Frankreichs Gefängnisse sind überfüllt. Nun sucht die Regierug nach Zellen im Ausland, um dort Gefangene unterzubringen. Doch ist das wirklich die Lösung oder nur Symbolpolitik?
Frankreich hat ein Problem. Den Gefängnissen geht der Platz aus. Fast 83.000 Gefängnisinsassen zählt das Land, bei nur 62.000 Zellen. Eine Überbelegung von 25 Prozent. Nur Zypern und Rumänien stehen im europäischen Vergleich noch schlechter da.
Die Regierung versucht es nun mit einer radikalen Idee: sie will im Ausland Zellen anmieten. Aber ist das wirklich eine Lösung? Die Ankündigung von Frankreichs Präsident Emmanuel Macron im nationalen Fernsehen stößt auf Kritik.

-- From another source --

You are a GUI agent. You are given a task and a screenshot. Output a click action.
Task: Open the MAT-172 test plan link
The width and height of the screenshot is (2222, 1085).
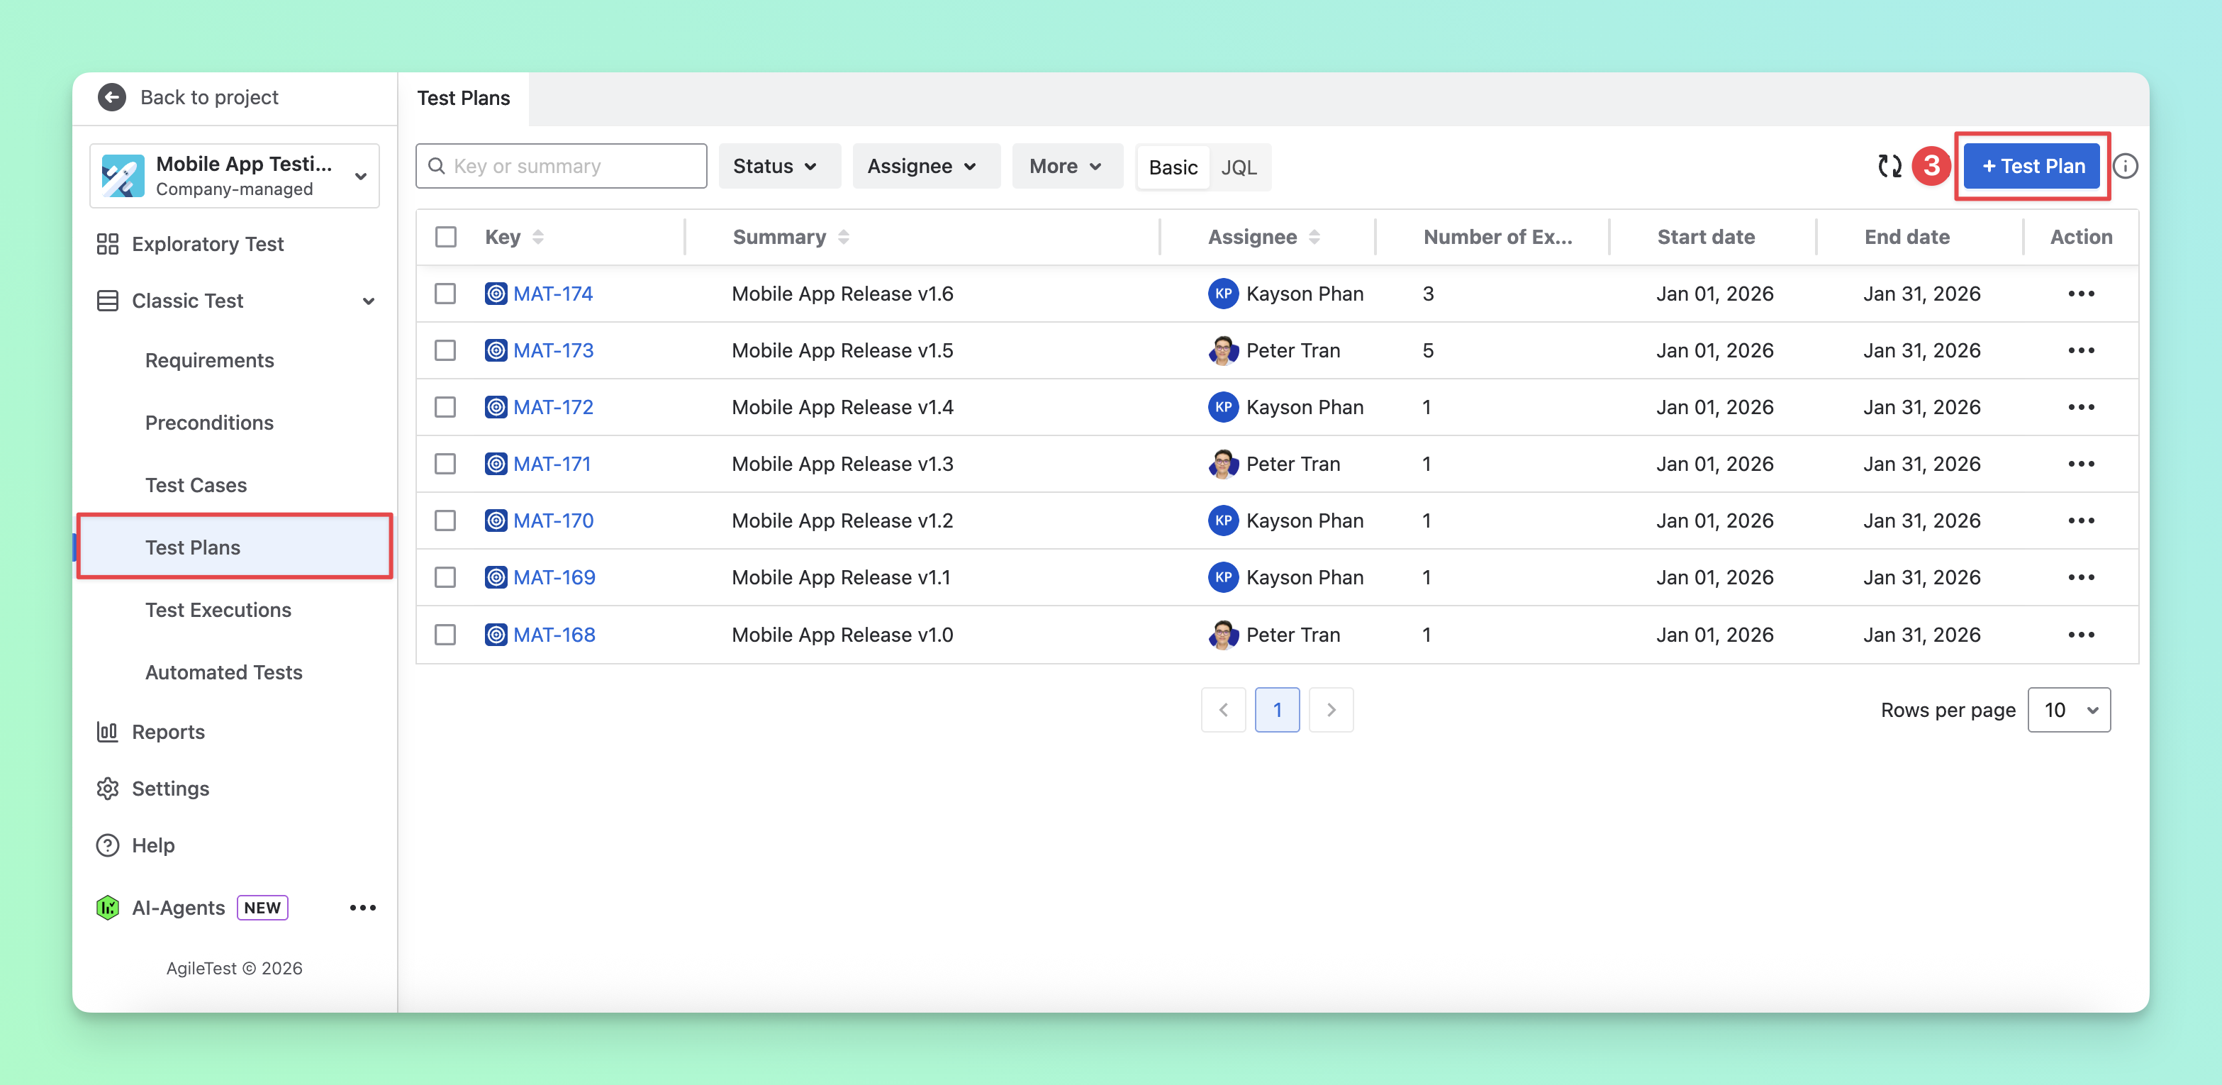coord(553,407)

Belgische Gefangene in den Niederlanden, dänische im Kosovo
Der Plan ist nicht neu. Belgien hatte zwischen 2010 und 2016 mehr als 650 Zellen in der niederländischen Stadt Tilburg gemietet. Und Dänemark zahlt aktuell mehr als 210 Millionen Euro an den Kosovo, um dort 300 Plätze für 10 Jahre zu bekommen.
Estlands Gefängnisse wiederum sind halb leer, das Land möchte damit bald Geld verdienen. Geschätze jährliche Einnahmen: 30 Millionen Euro.
Doch das Modelll der Anmietung im Ausland ist mit logistischen, rechtlichen und ethischen Problemen verbunden, das zeige der belgisch-niederländische Vertrag von 2010, so Experten.
Rechtliche und ethische Probleme
"Holland vermietete seine Gefängnisbetten an Belgien mit eigenem Personal, aber nach belgischem Recht. Das niederländische Personal musste geschult werden, um zu verstehen, wie die Dinge in den belgischen Gefängnissen funktionieren", erklärt Dominique Simmonot, Frankreichs Generalkontrolleurin für Gefängnisse eine unabhängige öffentliche Einrichtung, die für die Kontrolle der französischen Gefängnisse zuständig ist. "Und zweitens waren Familienbesuche aufgrund der Visabestimmungen und der Entfernung äußerst kompliziert. Am Ende hat Belgien das Projekt aufgegeben. Ich sehe also keinen Grund, das Experiment zu wiederholen", sagte sie Euronews.
Kritiker warnen auch vor zu hohen Kosten. Belgien beispielsweise zahlte jährlich 40 Millionen Euro an die Niederlande. Dänemarks Kosovo-Deal kostet das Königreich pro Tag fast 200 Euro pro Insasse. Und Frankreich gibt pro Gefangenem schon jetzt zwischen 100 und 250 Euro pro Tag aus.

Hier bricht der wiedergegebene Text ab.